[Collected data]

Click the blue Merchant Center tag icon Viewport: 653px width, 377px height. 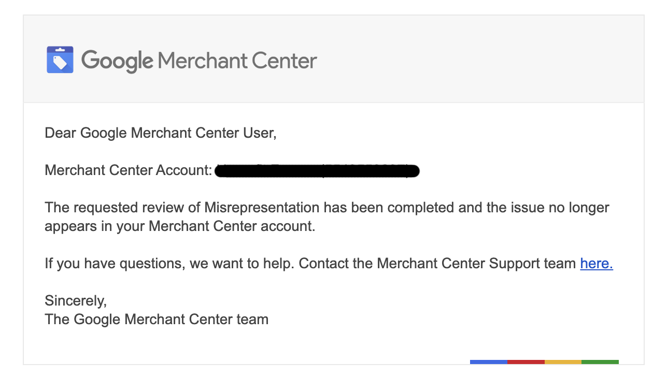pos(60,60)
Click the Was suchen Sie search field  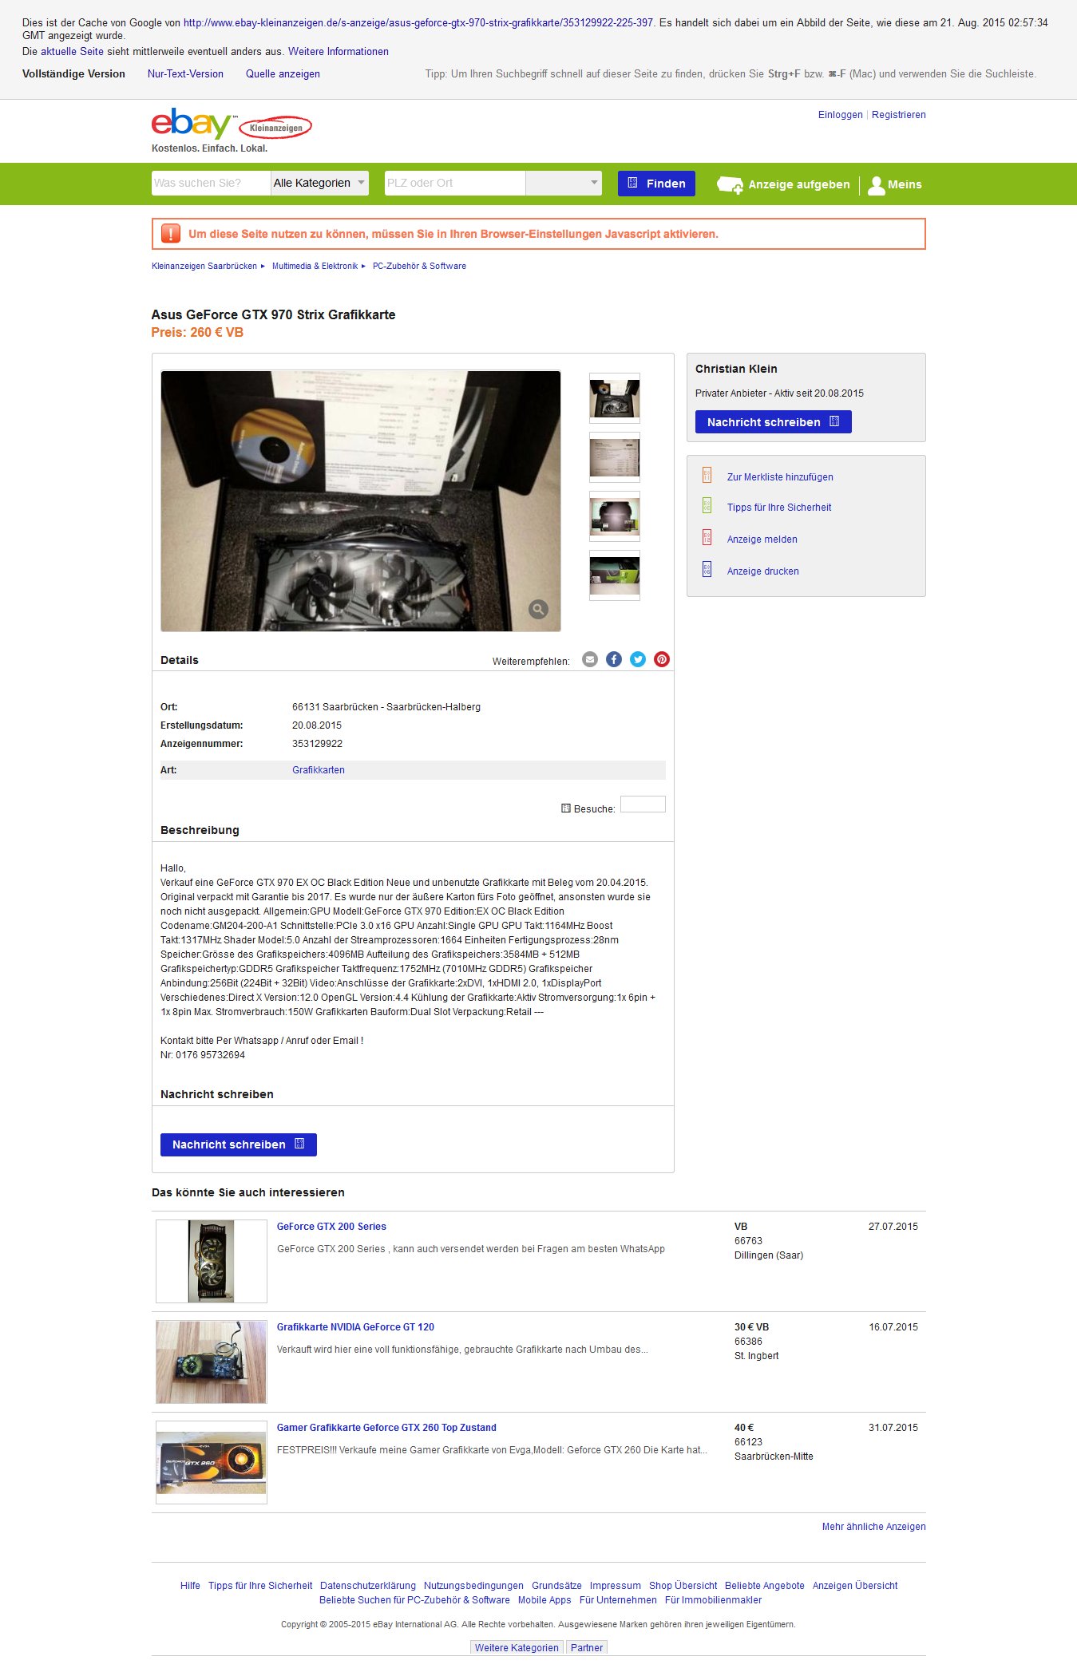coord(211,184)
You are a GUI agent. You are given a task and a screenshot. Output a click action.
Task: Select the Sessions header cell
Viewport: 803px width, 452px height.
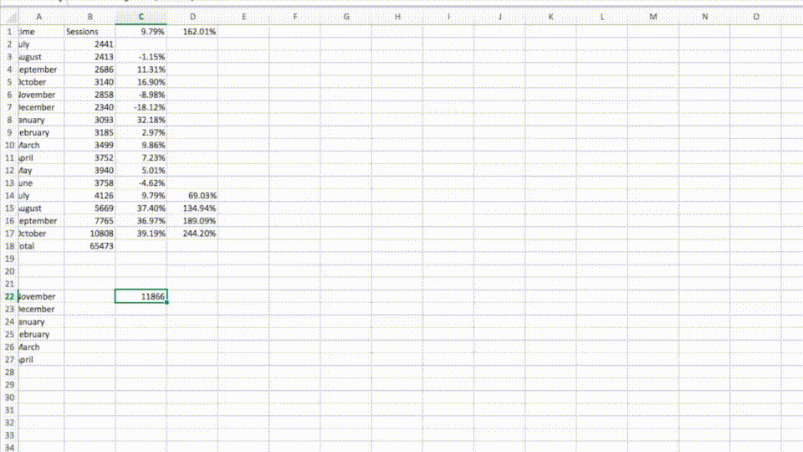coord(90,32)
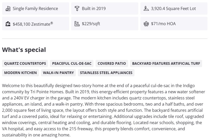Click the Covered Patio tag
This screenshot has height=139, width=219.
click(x=112, y=63)
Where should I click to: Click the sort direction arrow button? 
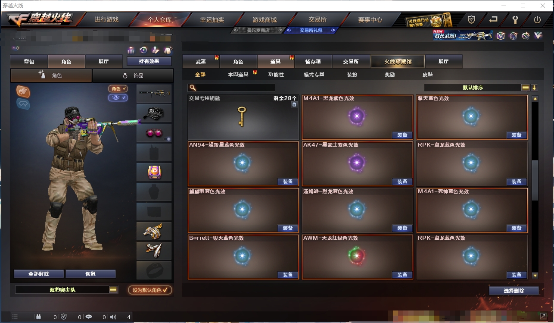pyautogui.click(x=534, y=88)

* WHAT THE EXERCISE ASKS: Pictures stay out. Return exactly the lines from the one with "Viewport: 803px width, 452px height." through the last line of the data.

* RESPONSE:
Viewport: 803px width, 452px height.
coord(90,32)
Click the Covered Patio tag
This screenshot has height=139, width=219.
click(x=112, y=63)
Where should I click to: Click the sort direction arrow button? 
pyautogui.click(x=534, y=88)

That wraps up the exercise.